The caffeine in coffee acts as a diuretic, which means that it increases your urinary output. Increased urinary output can sometimes lead to dehydration -- the lack of the proper amounts of fluids in your body. Dehydration also affects the intestines, which can make your stools very dry, possibly causing constipation. Drinking water along with your coffee can often help avoid constipation, as can drinking decaffeinated coffee instead of regular caffeinated coffee.
Indigestion, also known as upset stomach or dyspepsia, is a painful or burning feeling in the upper abdomen. It is not due to increased acid in the intestines, but drinking caffeinated beverages, such as coffee, can cause indigestion or make it worse, according to the Cleveland Clinic. Caffeine causes problems because it increases the production of stress hormones such as cortisol, adrenaline and norepinephrine, which gives you a boost of energy but also decreases the blood supply to your intestines. The lack of blood in the intestines slows your digestive process, which can then lead to indigestion.

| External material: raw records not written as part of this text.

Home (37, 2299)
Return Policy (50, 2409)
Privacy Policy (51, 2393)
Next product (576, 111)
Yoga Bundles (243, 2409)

One or two 5-ounce cups of caffeinated coffee is the suggested limit for most people, according to the U.S. Food and Drug Administration, although the exact amount can vary from person to person. Drinking no more than the recommended amount might help avoid some digestive problems. Decaffeinated coffee has considerably less caffeine that regular coffee, and drinking it might potentially help with problems caused solely by caffeine, such as constipation. If you continue to have digestive problems, even after decreasing your intake or switching to decaffeinated coffee, consult a doctor to rule out an underlying disorder.
Although coffee can be irritating to your digestive tract, a potential benefit can be present in dark-roast coffees, according to researchers at the American Chemical Society, primarily due to one component -- N-methylpyridium, or NMP. NMP is created as part of the roasting process and is not present in raw coffee beans. The presence of NMP can block the production of stomach acid, which may cause less digestive irritation for some people. It's possible that darker-roasted coffees can contain up to twice as much of the ingredient as lightly roasted coffees, although the levels vary depending on the type of coffee bean used and the roasting process used.